Today, I will be featuring another article published just yesterday about a place addressing the same issues of over-tourism, this one on Kauai sent to me by Ken Wright. Before I get to that, I do want to inform everyone that this issue will be appearing on the BSMAAC meeting of 3/23/18. Unfortunately, I have a conference that day and the following day up in SF, so will not be in attendance. I trust my views will be aptly represented by the rest of you. Next week, I plan to go back to my coverage of the Sustainable Destination Management Plan options laid out at Destination Center’s website which I have been covering for some months.
Today’s article can be found in total here: The Garden Island.
“Tourist destinations around the world are reacting to growing numbers of visitors adding to congestion, increasing costs of living and disrupting fragile ecosystems.
‘This is our state’s largest industry, so we have to do a better job of addressing our parks, traffic and safety,’ said Rep. Nadine Nakamura.
Some travel destinations are looking closely for ways to solve issues of massive traffic jams, creaking infrastructure, environmental degradation and rising rents.
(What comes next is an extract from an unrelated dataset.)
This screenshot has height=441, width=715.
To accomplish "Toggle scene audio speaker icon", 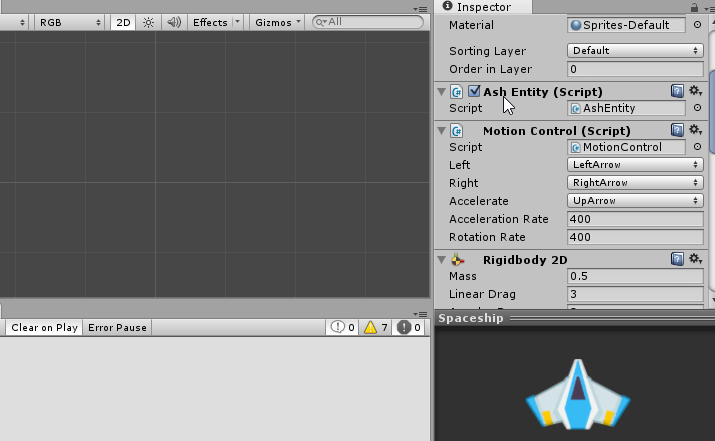I will click(173, 22).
In 2017, police advised visitors to stay away from Scotland’s second-largest island, Isle of Skye, due to noise complaints, overcrowding and visitors urinating in public.
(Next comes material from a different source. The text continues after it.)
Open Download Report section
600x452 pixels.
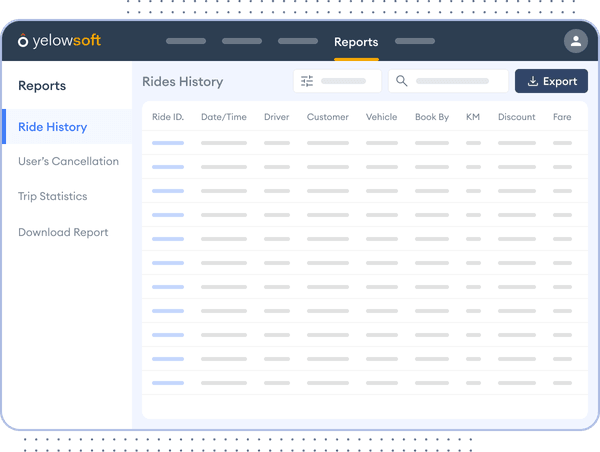pyautogui.click(x=63, y=232)
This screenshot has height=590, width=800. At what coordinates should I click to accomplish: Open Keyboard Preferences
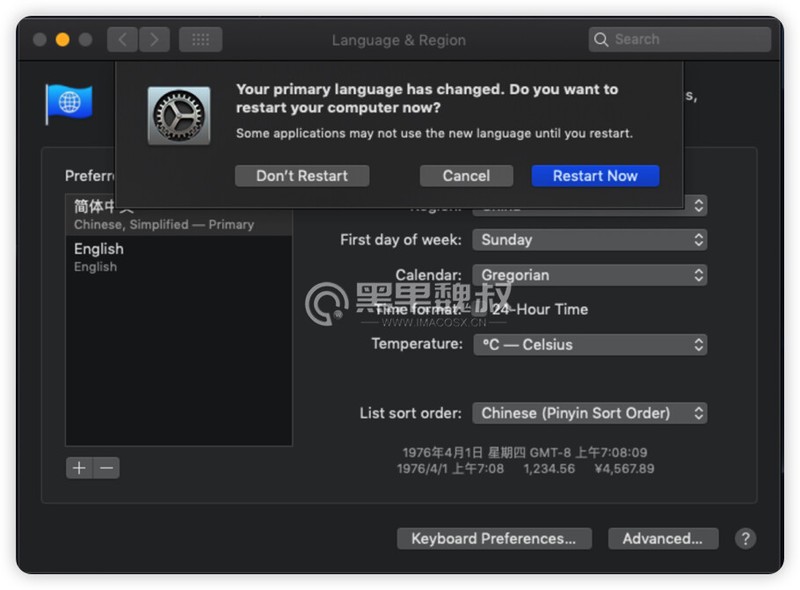click(494, 538)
In Spain, Barcelona’s government passed a law to limit tourist beds after anti-tourist graffiti and protests of services like Airbnb that sent rents soaring and forced residents from homes.
Dubrovnik, Croatia, is capping the number of visitors at 4,000 a day and cutting the number of cruise ships entering the ancient port. Visitors to Santorini, Greece, have been capped to 8,000 a day by the island’s mayor in 2017 with a rising population. Other destinations like Bhutan and Nepal are minimizing environmental impacts by charging daily fees and implementing permit guidelines and restrictions.”
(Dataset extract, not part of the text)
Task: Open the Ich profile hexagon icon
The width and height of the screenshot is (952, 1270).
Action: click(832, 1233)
The article mentions two specific problems the Garden Isle is having that Big Sur Shares: Beach Acess (Pfeiffer Beach) and State Park parking along a busy highway. (Point Lobos and JFB.)
“According to Kanoho, a Haena master plan is scheduled to go before the Department of Land and Natural Resources to request limits on visitors to Ke’e Beach, requiring reservations with fees and permits.
Nakamura is also working with a group focusing on visitor impacts at Haena State Park, especially illegal parking on the state highway never intended to accommodate 2,000 visitors a day. She introduced a bill to create a surcharge that would go to county law enforcement and another bill to increase rental car fees for highway improvements and public transit.”
Perhaps, Monterey and any destination plan committee we form can look to implement some of these same ideas.